=== PROBLEM STATEMENT ===
What is needed here is an exact reprint of every record below.

=== ENTRIES SUPPLIED ===
........

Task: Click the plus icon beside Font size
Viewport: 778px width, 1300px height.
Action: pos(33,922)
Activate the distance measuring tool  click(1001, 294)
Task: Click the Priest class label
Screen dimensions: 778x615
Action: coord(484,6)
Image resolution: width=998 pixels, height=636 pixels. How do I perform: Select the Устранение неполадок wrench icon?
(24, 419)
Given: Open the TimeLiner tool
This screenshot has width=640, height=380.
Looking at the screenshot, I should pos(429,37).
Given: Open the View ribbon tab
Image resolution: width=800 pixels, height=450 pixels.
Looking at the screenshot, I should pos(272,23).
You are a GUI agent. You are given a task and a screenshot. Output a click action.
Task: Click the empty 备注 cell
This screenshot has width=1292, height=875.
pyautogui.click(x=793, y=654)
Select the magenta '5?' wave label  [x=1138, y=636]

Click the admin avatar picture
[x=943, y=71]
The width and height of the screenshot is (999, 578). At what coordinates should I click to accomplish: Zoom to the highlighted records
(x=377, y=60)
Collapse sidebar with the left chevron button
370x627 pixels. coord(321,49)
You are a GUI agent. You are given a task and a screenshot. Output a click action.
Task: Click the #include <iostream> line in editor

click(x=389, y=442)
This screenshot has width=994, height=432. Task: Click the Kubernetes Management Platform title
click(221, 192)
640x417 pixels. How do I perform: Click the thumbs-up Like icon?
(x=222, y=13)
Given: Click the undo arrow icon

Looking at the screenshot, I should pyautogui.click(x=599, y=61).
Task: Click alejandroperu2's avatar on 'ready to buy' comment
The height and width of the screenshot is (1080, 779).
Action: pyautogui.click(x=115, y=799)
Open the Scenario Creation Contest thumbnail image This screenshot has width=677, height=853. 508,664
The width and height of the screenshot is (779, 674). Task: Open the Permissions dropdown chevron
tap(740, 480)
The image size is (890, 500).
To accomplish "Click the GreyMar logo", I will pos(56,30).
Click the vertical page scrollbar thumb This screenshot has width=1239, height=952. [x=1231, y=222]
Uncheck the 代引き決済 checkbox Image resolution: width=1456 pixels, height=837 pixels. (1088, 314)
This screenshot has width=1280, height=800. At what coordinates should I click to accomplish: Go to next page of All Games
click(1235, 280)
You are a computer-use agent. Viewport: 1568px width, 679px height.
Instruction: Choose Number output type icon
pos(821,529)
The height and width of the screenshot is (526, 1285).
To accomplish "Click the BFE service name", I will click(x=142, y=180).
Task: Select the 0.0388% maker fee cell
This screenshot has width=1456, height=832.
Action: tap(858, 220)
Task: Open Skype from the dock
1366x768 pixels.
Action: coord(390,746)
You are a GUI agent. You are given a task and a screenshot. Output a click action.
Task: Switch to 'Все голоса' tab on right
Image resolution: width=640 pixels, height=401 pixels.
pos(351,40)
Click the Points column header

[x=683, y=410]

........

=== TASK SOLUTION ===
Task: Click the plus icon beside Font size
Viewport: 778px width, 1300px height.
Action: pos(33,922)
Activate the distance measuring tool  click(1001, 294)
Task: Click the Priest class label
Screen dimensions: 778x615
Action: coord(484,6)
Image resolution: width=998 pixels, height=636 pixels. How do I perform: Select the Устранение неполадок wrench icon?
(24, 419)
Given: Open the TimeLiner tool
This screenshot has width=640, height=380.
Looking at the screenshot, I should pos(429,37).
Given: Open the View ribbon tab
Image resolution: width=800 pixels, height=450 pixels.
Looking at the screenshot, I should pos(272,23).
You are a GUI agent. You are given a task and a screenshot. Output a click action.
Task: Click the empty 备注 cell
This screenshot has width=1292, height=875.
pyautogui.click(x=793, y=654)
Select the magenta '5?' wave label  [x=1138, y=636]

Click the admin avatar picture
[x=943, y=71]
The width and height of the screenshot is (999, 578). At what coordinates should I click to accomplish: Zoom to the highlighted records
(x=377, y=60)
Collapse sidebar with the left chevron button
370x627 pixels. coord(321,49)
You are a GUI agent. You are given a task and a screenshot. Output a click action.
Task: Click the #include <iostream> line in editor

click(x=389, y=442)
This screenshot has width=994, height=432. Task: Click the Kubernetes Management Platform title
click(221, 192)
640x417 pixels. How do I perform: Click the thumbs-up Like icon?
(x=222, y=13)
Given: Click the undo arrow icon

Looking at the screenshot, I should pyautogui.click(x=599, y=61).
Task: Click alejandroperu2's avatar on 'ready to buy' comment
The height and width of the screenshot is (1080, 779).
Action: pyautogui.click(x=115, y=799)
Open the Scenario Creation Contest thumbnail image This screenshot has width=677, height=853. 508,664
The width and height of the screenshot is (779, 674). Task: Open the Permissions dropdown chevron
tap(740, 480)
The image size is (890, 500).
To accomplish "Click the GreyMar logo", I will pos(56,30).
Click the vertical page scrollbar thumb This screenshot has width=1239, height=952. [x=1231, y=222]
Uncheck the 代引き決済 checkbox Image resolution: width=1456 pixels, height=837 pixels. (1088, 314)
This screenshot has width=1280, height=800. At what coordinates should I click to accomplish: Go to next page of All Games
click(1235, 280)
You are a computer-use agent. Viewport: 1568px width, 679px height.
Instruction: Choose Number output type icon
pos(821,529)
The height and width of the screenshot is (526, 1285).
To accomplish "Click the BFE service name", I will click(x=142, y=180).
Task: Select the 0.0388% maker fee cell
This screenshot has width=1456, height=832.
Action: tap(858, 220)
Task: Open Skype from the dock
1366x768 pixels.
Action: coord(390,746)
You are a GUI agent. You are given a task and a screenshot. Output a click action.
Task: Switch to 'Все голоса' tab on right
Image resolution: width=640 pixels, height=401 pixels.
pos(351,40)
Click the Points column header

[x=683, y=410]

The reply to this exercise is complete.